> [WHAT THE EXERCISE ASKS]: Below are records; copy exactly the line containing "Click the 合计" and every line after it, through the last.
'''
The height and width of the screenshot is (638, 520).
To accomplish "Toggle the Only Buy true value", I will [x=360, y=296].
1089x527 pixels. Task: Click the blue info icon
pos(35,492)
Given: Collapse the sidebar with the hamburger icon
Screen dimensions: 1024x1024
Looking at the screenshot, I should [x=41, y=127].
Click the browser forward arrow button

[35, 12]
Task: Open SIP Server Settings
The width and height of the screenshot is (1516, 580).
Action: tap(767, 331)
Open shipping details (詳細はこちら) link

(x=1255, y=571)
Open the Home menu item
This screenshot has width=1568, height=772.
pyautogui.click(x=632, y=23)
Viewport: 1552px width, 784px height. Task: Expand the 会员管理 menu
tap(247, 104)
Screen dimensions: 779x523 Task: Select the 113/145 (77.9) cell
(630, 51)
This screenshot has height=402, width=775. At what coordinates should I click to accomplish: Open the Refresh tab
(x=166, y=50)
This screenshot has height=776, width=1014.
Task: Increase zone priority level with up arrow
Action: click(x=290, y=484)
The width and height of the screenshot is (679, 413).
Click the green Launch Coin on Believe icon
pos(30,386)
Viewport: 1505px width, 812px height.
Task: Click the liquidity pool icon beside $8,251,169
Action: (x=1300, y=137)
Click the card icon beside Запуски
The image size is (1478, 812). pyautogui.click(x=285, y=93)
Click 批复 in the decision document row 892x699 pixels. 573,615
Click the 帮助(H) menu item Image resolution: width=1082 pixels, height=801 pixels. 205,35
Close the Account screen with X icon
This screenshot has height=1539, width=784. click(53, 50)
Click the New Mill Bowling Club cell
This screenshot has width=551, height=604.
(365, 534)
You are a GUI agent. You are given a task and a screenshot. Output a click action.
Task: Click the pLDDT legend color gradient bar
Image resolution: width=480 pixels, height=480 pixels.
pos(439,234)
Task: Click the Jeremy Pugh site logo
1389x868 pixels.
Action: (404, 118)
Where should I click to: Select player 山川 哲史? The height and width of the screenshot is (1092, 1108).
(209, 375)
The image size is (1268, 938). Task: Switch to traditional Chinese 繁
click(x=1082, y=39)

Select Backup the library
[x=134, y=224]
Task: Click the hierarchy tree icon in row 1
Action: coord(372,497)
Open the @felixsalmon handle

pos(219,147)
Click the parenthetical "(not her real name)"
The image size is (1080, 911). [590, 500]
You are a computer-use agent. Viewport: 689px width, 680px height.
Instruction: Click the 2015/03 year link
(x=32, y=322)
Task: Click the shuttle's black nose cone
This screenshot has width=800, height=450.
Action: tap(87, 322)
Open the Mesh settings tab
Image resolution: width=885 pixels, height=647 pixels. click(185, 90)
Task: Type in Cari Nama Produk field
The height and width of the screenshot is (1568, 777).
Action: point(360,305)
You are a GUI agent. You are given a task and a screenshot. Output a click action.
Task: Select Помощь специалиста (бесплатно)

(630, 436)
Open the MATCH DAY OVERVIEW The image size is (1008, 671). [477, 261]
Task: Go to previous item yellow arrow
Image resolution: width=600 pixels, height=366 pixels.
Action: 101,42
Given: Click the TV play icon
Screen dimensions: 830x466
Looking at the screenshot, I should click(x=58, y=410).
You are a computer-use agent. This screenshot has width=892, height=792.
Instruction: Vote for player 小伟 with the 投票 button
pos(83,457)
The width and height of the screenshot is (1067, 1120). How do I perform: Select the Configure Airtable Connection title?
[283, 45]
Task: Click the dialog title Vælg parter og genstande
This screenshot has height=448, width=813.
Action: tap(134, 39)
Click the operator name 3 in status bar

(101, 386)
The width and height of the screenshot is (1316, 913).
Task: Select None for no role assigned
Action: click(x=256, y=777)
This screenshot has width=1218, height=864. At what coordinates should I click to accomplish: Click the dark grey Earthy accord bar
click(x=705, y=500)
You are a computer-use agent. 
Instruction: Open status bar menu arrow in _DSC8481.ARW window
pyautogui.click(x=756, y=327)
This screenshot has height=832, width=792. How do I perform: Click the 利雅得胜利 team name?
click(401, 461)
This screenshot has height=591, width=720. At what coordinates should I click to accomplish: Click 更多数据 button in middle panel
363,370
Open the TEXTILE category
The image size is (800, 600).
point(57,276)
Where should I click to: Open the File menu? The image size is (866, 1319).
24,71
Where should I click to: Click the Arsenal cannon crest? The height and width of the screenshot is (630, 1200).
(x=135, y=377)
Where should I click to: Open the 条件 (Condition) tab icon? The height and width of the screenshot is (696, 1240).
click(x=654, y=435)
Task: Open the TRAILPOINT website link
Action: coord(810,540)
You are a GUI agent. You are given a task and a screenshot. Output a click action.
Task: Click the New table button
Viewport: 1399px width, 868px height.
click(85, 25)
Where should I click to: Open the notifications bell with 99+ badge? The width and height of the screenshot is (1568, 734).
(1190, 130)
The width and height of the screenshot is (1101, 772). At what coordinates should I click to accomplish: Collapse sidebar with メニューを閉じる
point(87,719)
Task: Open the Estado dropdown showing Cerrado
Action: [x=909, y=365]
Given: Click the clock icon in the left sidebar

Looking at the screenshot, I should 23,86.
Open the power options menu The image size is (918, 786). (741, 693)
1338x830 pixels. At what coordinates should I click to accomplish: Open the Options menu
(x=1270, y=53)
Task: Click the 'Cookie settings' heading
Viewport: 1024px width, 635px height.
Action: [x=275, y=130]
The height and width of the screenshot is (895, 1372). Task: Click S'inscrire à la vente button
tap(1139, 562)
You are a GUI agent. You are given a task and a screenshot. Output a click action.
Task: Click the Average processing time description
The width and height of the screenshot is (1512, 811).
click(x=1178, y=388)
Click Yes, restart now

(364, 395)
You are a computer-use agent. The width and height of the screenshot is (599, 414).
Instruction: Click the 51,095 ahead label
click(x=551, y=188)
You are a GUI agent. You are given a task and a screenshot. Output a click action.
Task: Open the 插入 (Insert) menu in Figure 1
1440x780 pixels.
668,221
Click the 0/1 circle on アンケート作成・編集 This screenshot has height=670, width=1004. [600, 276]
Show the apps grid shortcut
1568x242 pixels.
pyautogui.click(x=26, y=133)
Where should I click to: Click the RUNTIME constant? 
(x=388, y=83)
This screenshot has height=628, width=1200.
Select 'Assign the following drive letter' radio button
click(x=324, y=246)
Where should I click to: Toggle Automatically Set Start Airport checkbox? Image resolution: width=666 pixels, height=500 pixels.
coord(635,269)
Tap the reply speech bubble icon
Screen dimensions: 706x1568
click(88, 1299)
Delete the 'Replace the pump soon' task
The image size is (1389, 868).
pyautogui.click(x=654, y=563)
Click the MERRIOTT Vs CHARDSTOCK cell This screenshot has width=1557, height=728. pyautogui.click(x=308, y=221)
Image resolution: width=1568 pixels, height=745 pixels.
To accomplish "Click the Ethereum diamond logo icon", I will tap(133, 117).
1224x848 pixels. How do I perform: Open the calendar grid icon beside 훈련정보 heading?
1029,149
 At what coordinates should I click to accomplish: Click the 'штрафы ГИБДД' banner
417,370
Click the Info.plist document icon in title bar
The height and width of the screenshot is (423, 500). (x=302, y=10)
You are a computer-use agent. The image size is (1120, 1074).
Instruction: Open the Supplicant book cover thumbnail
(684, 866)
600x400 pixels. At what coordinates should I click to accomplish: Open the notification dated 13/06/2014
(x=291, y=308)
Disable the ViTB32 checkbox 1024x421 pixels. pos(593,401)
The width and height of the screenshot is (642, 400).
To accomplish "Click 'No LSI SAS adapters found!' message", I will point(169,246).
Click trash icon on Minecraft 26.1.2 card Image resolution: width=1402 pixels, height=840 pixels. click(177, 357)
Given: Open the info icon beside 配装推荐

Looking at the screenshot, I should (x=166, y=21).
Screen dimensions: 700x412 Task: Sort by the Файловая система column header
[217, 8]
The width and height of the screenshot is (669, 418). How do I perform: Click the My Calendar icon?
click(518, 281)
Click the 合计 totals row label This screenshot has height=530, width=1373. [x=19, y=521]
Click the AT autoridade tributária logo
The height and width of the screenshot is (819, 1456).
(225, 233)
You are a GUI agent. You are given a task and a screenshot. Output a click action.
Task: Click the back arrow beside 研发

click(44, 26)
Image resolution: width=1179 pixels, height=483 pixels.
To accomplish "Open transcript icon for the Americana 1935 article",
'''
> [YOUR SOLUTION]:
Click the 合计 totals row label This screenshot has height=530, width=1373. [x=19, y=521]
Click the AT autoridade tributária logo
The height and width of the screenshot is (819, 1456).
(225, 233)
You are a GUI agent. You are given a task and a screenshot. Output a click action.
Task: Click the back arrow beside 研发

click(44, 26)
Image resolution: width=1179 pixels, height=483 pixels.
To accomplish "Open transcript icon for the Americana 1935 article",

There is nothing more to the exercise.